Plus de 6000 ex-combattants renoncent à la lutte armée pour participer au processus de paix en cours et se reconvertir à la vie socio-professionnelle.

Le programme de démobilisation, désarmement et réinsertion (DDR) est désormais en marche en République centrafricaine. Selon des informations relayées par Chine Nouvelle, plus de 6 000 ex-combattants viennent d’accepter de déposer les armes et se faire identifier par les organes en charge de la mise en œuvre de ce processus. D’après l’agence d’information chinoise, ils sont au total 6 095 sur un objectif de 7 000 ex-rebelles ayant appartenu à l’ex-coalition de la Séléka qui a soutenu Michel Djotodia pour le renversement de François Bozizé en mars 2013 à avoir quitté le maquis pour s’inscrire dans le processus de paix. Virginie Mbaïkoua, ministre des Affaires sociales et de la Réconciliation, parle de «800 femmes enregistrées volontaires» dans cette opération.
Pour l’instant, le DDR consiste en l’enrôlement et en la formation pour la reconversion socioprofessionnelle des ex-combattants. Il se tient à Bangui et dans huit provinces. Des milliers de ces volontaires ont été sélectionnés pour être formés dans le domaine agricole afin de relever ce secteur qui constitue un véritable poumon de l’économie centrafricaine, affectée par plusieurs années de conflit.  Selon différentes sources, ils sont près de 10 000 enfants-soldats enrôlés dans les différents mouvements militaires en activité à travers le pays. L’ex-Séléka, à elle seule, aurait enrôlé dans ses rangs entre 20 000 et 25 000 jeunes combattants lors de la chute de Bozizé. Avec le soutien des partenaires, le gouvernement centrafricain parle d’environ 7 000 enfants-soldats ayant fait l’objet d’une démobilisation depuis 2014. 

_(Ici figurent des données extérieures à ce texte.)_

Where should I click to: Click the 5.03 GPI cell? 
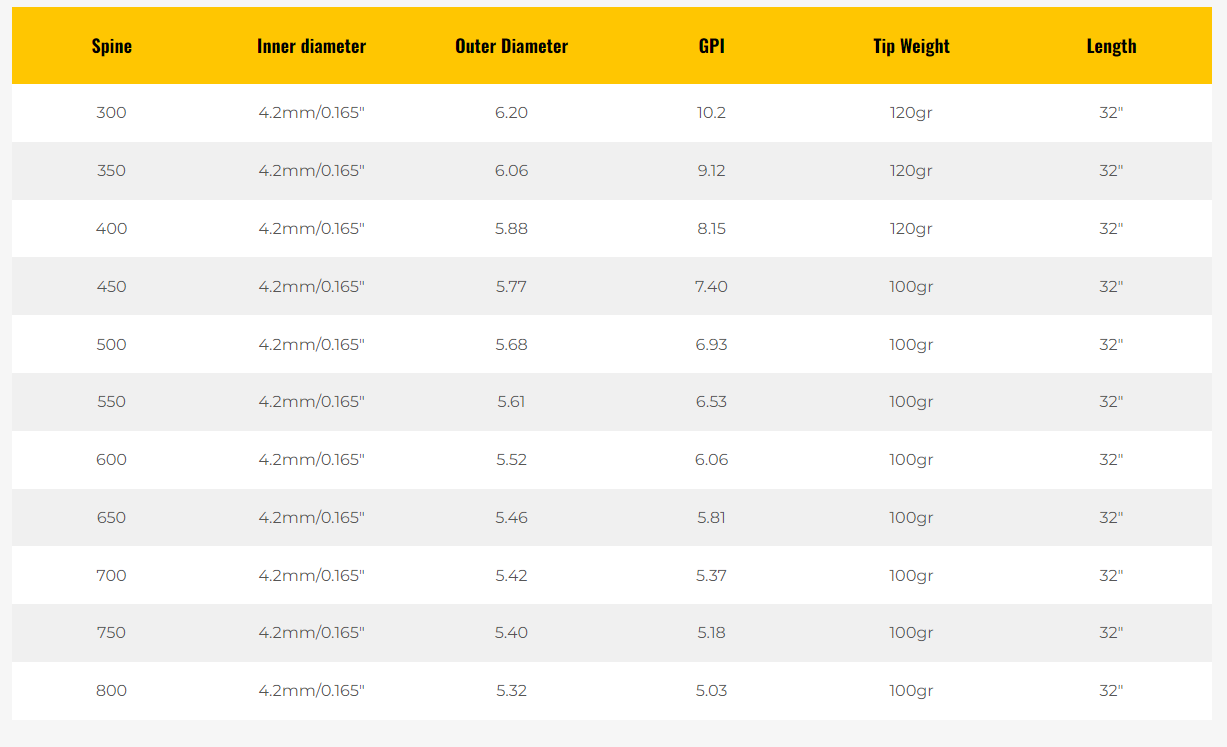(711, 691)
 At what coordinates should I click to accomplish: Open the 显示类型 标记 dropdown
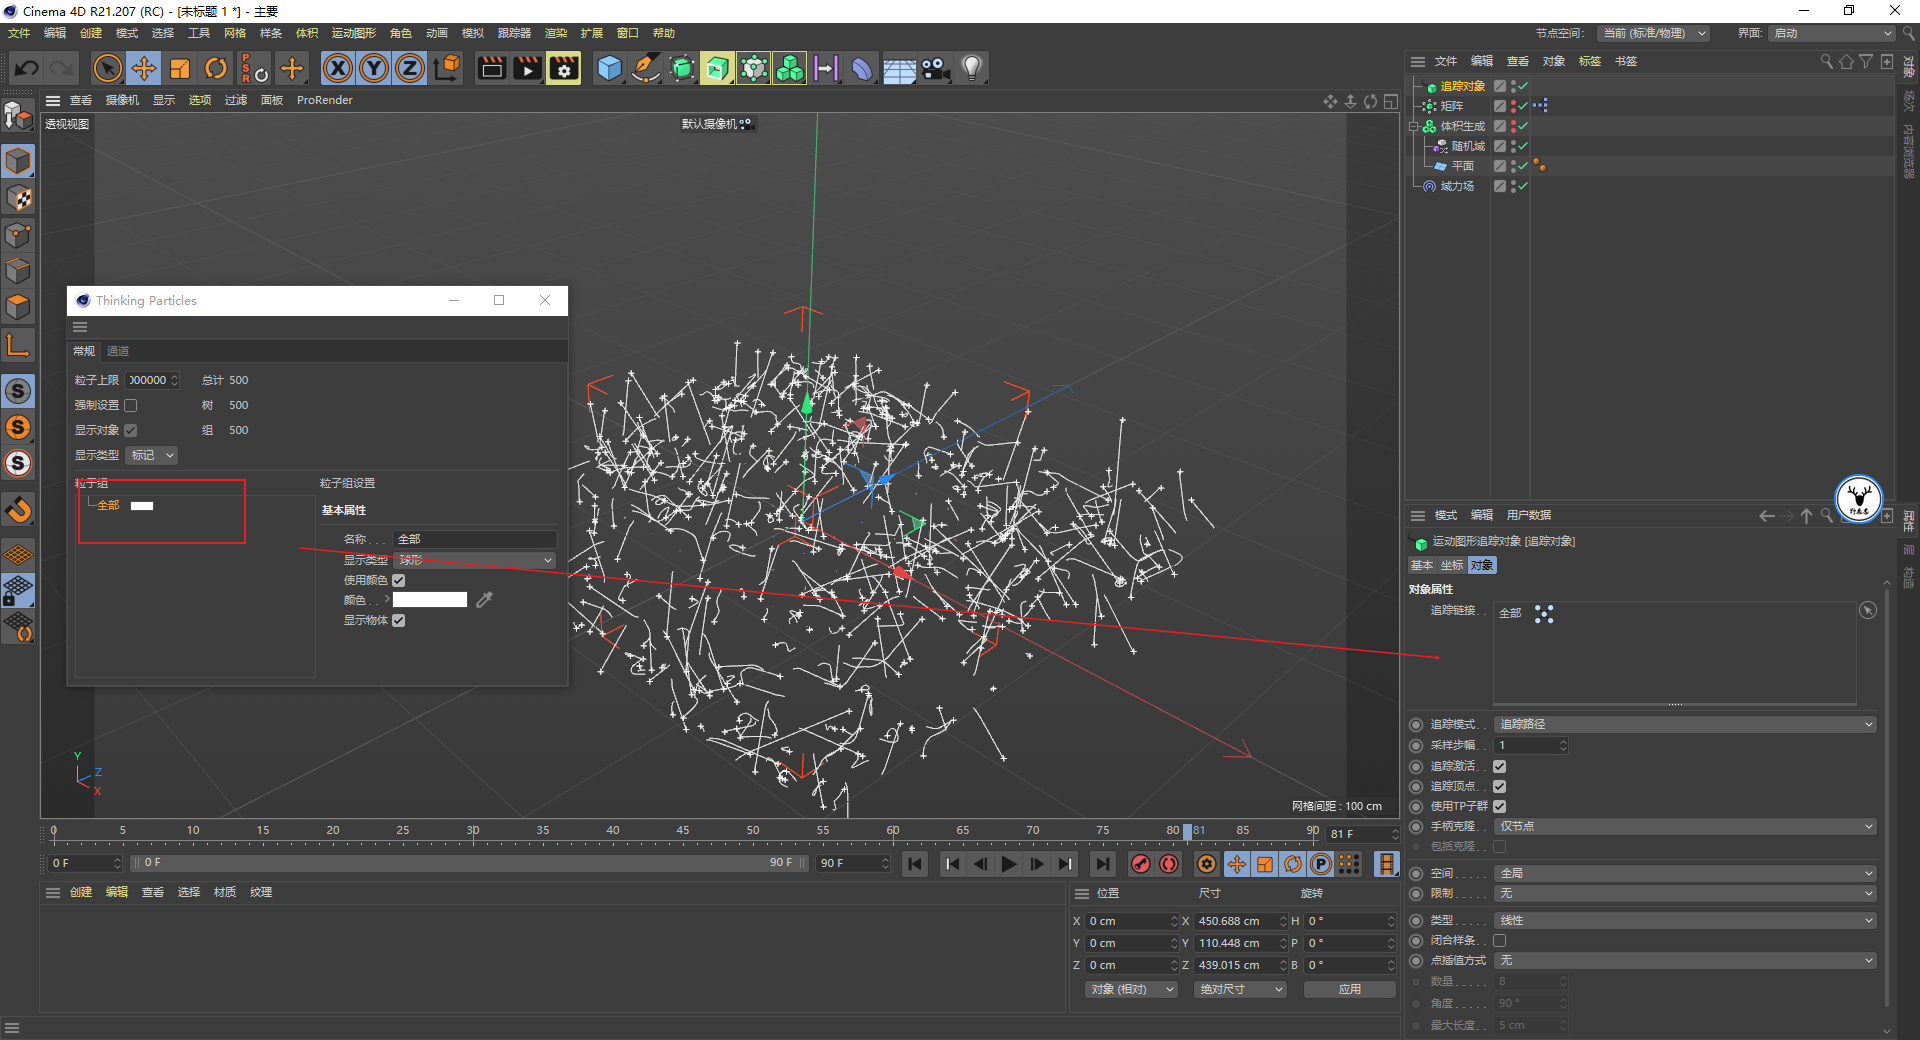coord(153,455)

Alors que l’on salue ce geste des ex-combattants de l’ex-Séléka, il est signalé un afflux massif des déplacés à Bangui en provenance de Kaga-Bandoro et Ngakobo, après les attaques successives dont ces deux localités ont été la cible il y a quelques jours. A pied, à moto ou à bord des véhicules, les populations arrivent par vagues successives dans la capitale pour se mettre à l’abri des exactions des hommes armés. Selon un dernier bilan, l’attaque du site des déplacés de l’évêché de Kaga-Bandoro a fait 45 morts. Cantonnées pour la plupart dans le 8e arrondissement, les populations déplacées ont besoin d’assistance. Depuis mardi dernier, elles ne cessent de solliciter une assistance alimentaire et sanitaire. Selon certaines sources, ces personnes ont tout perdu ou presque, durant ces violences. Parmi ces déplacés involontaires, figurent des personnes âgées, des enfants non-accompagnés de leurs parents et des femmes qui allaitent des bébés, et enfants.